# Stydying in Germany



## v2gls (Jul 26, 2015)

Hi, I am an undergraduate student from Athens and I am thinking of moving to Germany for a 2years master degree, which begins in April. (The program is offered in an average populated city, not in a "big" one)
However, the continuous political conflict between the two countries worries me.
How do the Germans treat the Greek immigrants ? Do they consider the recent political situation as a factor for their behaviour to Greeks ?And if yes, then to what degree? ... Are they negatively prejudiced ?
I would enjoy to live there but i wouldn't like to meet a hostile and disparaging treatment...

Any comment would be usefull.. Thanks in advance


----------



## Durranishahid (Jul 28, 2015)

According to me you should go there because you should not compromise with your study due to afraid of political conflict between the two countries.

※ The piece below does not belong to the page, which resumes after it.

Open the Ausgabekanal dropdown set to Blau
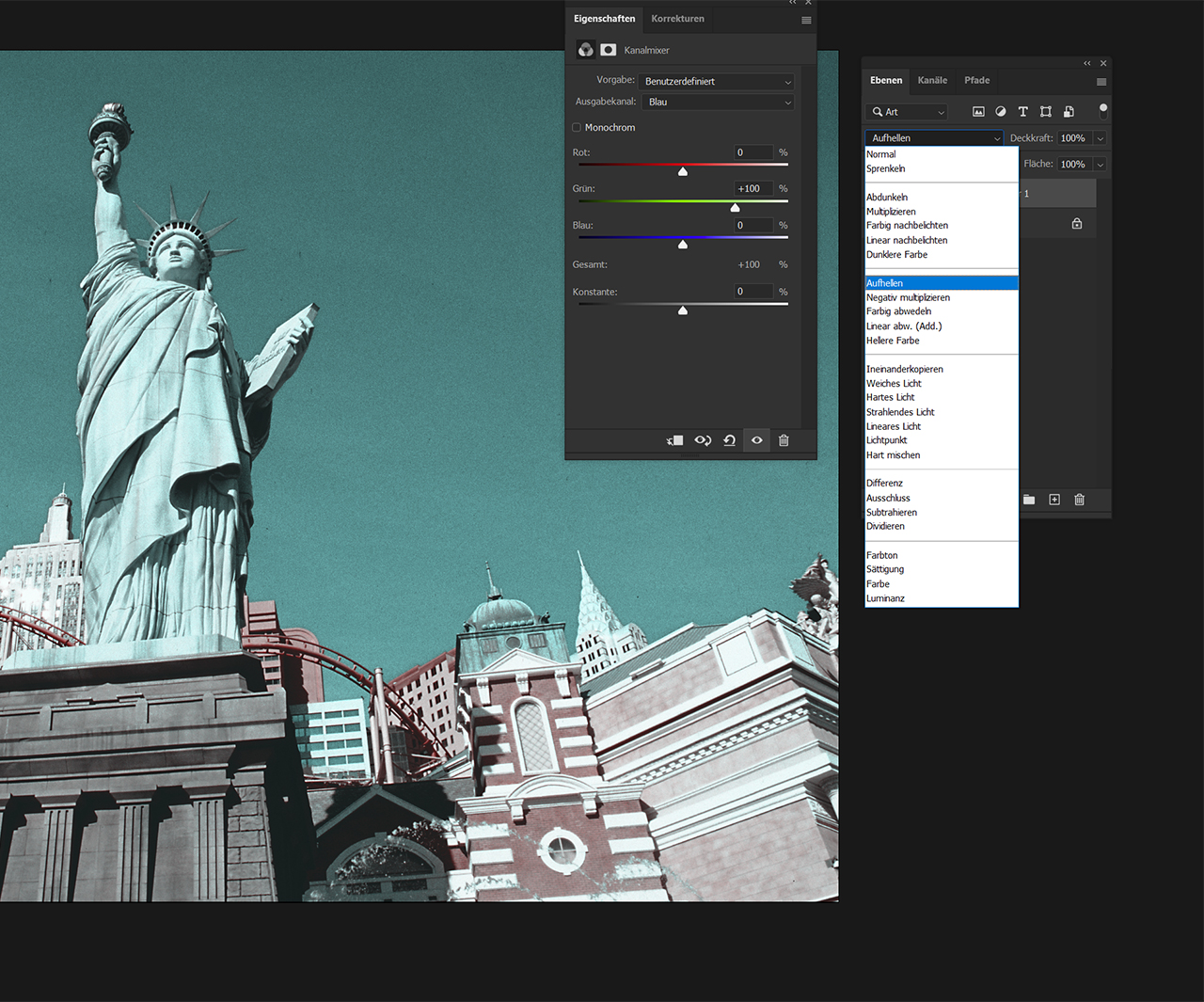This screenshot has width=1204, height=1002. click(717, 103)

I think Germans do not take her revenge through students so you should definitely go to keep your study further.


----------



## EmCeEL (May 15, 2014)

As a German, I can't imagine that you'll face any "hostile and disparaging treatment", maybe only a lot of political discussions  
But that would be the same with a German in Greece I assume


----------



## v2gls (Jul 26, 2015)

Durranishahid, your opinion totally agrees with mine ..

EmCeEL, I get your point  .A discussion will always be welcome.. And you are right that in Greece the situation may reverse (not from me in an offensive level, but it is possible).. 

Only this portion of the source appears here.